» Exercise details: Reproduce the following material verbatim, keeping every line and its order unchanged.

» Available records:

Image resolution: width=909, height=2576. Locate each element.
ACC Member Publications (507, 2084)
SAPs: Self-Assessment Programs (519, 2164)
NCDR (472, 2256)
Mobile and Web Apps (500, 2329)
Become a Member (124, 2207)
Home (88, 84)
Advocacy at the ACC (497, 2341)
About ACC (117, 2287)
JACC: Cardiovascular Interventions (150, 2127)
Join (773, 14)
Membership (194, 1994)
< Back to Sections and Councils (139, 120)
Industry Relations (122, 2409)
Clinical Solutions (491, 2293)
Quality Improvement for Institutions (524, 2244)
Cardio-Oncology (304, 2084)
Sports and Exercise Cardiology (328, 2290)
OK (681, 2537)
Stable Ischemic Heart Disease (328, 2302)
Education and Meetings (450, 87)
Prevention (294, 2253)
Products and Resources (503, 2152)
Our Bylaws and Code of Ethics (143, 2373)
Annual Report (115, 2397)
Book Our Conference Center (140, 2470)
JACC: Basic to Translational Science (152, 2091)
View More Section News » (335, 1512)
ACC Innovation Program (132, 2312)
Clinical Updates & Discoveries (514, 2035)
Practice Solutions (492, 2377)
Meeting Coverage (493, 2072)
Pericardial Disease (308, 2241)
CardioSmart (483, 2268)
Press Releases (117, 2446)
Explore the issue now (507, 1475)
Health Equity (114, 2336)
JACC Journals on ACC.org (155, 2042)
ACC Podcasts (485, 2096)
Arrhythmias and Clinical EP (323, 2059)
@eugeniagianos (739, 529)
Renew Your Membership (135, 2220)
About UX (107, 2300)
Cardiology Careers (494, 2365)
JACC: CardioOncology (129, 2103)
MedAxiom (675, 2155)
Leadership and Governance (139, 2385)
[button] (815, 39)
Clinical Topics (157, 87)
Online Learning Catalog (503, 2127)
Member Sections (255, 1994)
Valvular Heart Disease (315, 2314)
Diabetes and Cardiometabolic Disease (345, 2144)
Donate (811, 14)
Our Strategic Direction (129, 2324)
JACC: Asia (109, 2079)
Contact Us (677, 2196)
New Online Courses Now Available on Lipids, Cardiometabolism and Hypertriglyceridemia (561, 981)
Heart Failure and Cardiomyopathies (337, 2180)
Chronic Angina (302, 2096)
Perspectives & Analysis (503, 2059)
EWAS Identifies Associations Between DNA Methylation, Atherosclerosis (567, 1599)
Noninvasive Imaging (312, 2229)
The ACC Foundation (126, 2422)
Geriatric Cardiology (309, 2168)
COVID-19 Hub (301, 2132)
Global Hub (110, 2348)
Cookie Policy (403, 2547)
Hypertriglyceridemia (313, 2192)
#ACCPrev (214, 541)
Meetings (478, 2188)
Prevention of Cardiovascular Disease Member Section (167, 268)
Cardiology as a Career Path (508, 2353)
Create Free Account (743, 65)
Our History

» Full answer:
Image resolution: width=909, height=2576. Locate each element.
ACC Member Publications (507, 2084)
SAPs: Self-Assessment Programs (519, 2164)
NCDR (472, 2256)
Mobile and Web Apps (500, 2329)
Become a Member (124, 2207)
Home (88, 84)
Advocacy at the ACC (497, 2341)
About ACC (117, 2287)
JACC: Cardiovascular Interventions (150, 2127)
Join (773, 14)
Membership (194, 1994)
< Back to Sections and Councils (139, 120)
Industry Relations (122, 2409)
Clinical Solutions (491, 2293)
Quality Improvement for Institutions (524, 2244)
Cardio-Oncology (304, 2084)
Sports and Exercise Cardiology (328, 2290)
OK (681, 2537)
Stable Ischemic Heart Disease (328, 2302)
Education and Meetings (450, 87)
Prevention (294, 2253)
Products and Resources (503, 2152)
Our Bylaws and Code of Ethics (143, 2373)
Annual Report (115, 2397)
Book Our Conference Center (140, 2470)
JACC: Basic to Translational Science (152, 2091)
View More Section News » (335, 1512)
ACC Innovation Program (132, 2312)
Clinical Updates & Discoveries (514, 2035)
Practice Solutions (492, 2377)
Meeting Coverage (493, 2072)
Pericardial Disease (308, 2241)
CardioSmart (483, 2268)
Press Releases (117, 2446)
Explore the issue now (507, 1475)
Health Equity (114, 2336)
JACC Journals on ACC.org (155, 2042)
ACC Podcasts (485, 2096)
Arrhythmias and Clinical EP (323, 2059)
@eugeniagianos (739, 529)
Renew Your Membership (135, 2220)
About UX (107, 2300)
Cardiology Careers (494, 2365)
JACC: CardioOncology (129, 2103)
MedAxiom (675, 2155)
Leadership and Governance (139, 2385)
[button] (815, 39)
Clinical Topics (157, 87)
Online Learning Catalog (503, 2127)
Member Sections (255, 1994)
Valvular Heart Disease (315, 2314)
Diabetes and Cardiometabolic Disease (345, 2144)
Donate (811, 14)
Our Strategic Direction (129, 2324)
JACC: Asia (109, 2079)
Contact Us (677, 2196)
New Online Courses Now Available on Lipids, Cardiometabolism and Hypertriglyceridemia (561, 981)
Heart Failure and Cardiomyopathies (337, 2180)
Chronic Angina (302, 2096)
Perspectives & Analysis (503, 2059)
EWAS Identifies Associations Between DNA Methylation, Atherosclerosis (567, 1599)
Noninvasive Imaging (312, 2229)
The ACC Foundation (126, 2422)
Geriatric Cardiology (309, 2168)
COVID-19 Hub (301, 2132)
Global Hub (110, 2348)
Cookie Policy (403, 2547)
Hypertriglyceridemia (313, 2192)
#ACCPrev (214, 541)
Meetings (478, 2188)
Prevention of Cardiovascular Disease Member Section (167, 268)
Cardiology as a Career Path (508, 2353)
Create Free Account (743, 65)
Our History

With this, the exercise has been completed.